Topology-Based Biomarkers Accurately Predict Breast Cancer Outcome and Survival.

[UNLABELLED] Loss of organized structure is a hallmark of malignant transformation in breast cancer. Traditionally, such morphologic features are captured by descriptive histologic assessments, such as grade, that represent reliable diagnostic and prognostic determinants. Nonetheless, the predictive value of these semiquantitative approaches is limited by their subjective nature and the computational restrictions inherent to discrete integer-based scoring systems. In this study, we describe an application of topological measurements and statistical modeling to derive continuous mathematical scores that quantitatively reflect the level of organized structure within human breast cancer tissues.

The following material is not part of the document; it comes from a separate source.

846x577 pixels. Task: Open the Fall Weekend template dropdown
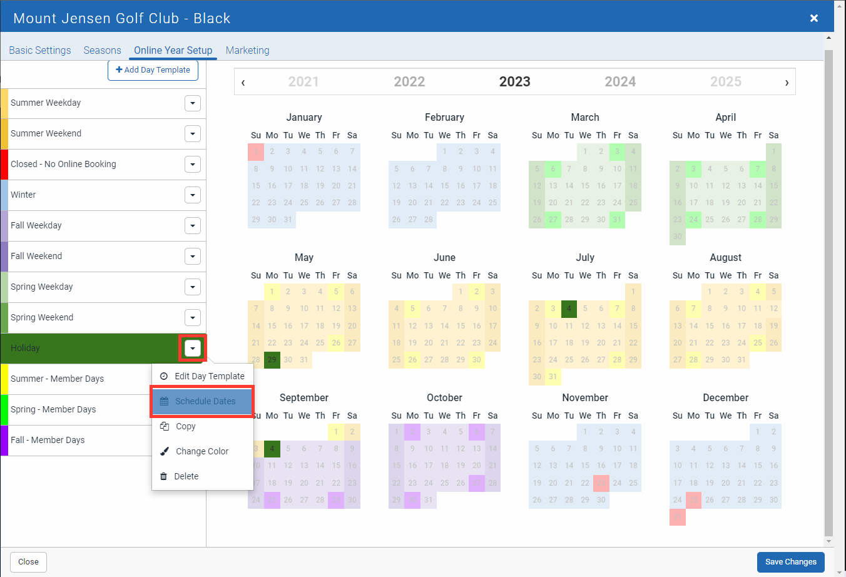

This approach generated quantifiable biomarkers, assessable on a continuous scale, that predicted breast cancer survival. Compared with traditional biomarkers, these topology-based measurements showed higher prognostic accuracy with less variation associated with race and ethnicity. Integration of these biomarkers with gene expression data produced topology-derived gene signatures that predicted therapeutic response and uncovered gene regulatory networks linking metabolism with the breast cancer tumor microenvironment in racially diverse breast cancer cohorts. Overall, this study demonstrates the potential of spatial and topological biomarkers in breast cancer treatment and diagnosis. Application and adaptation of methods that quantify tumor architectural features to develop prognostic and predictive algorithms exemplify the immense future promise of defining linkages among biology, medicine, and mathematics.

[SIGNIFICANCE] Topological features of breast cancer histology can be quantified on a continuous scale and used to accurately predict breast cancer patient survival and response to therapy.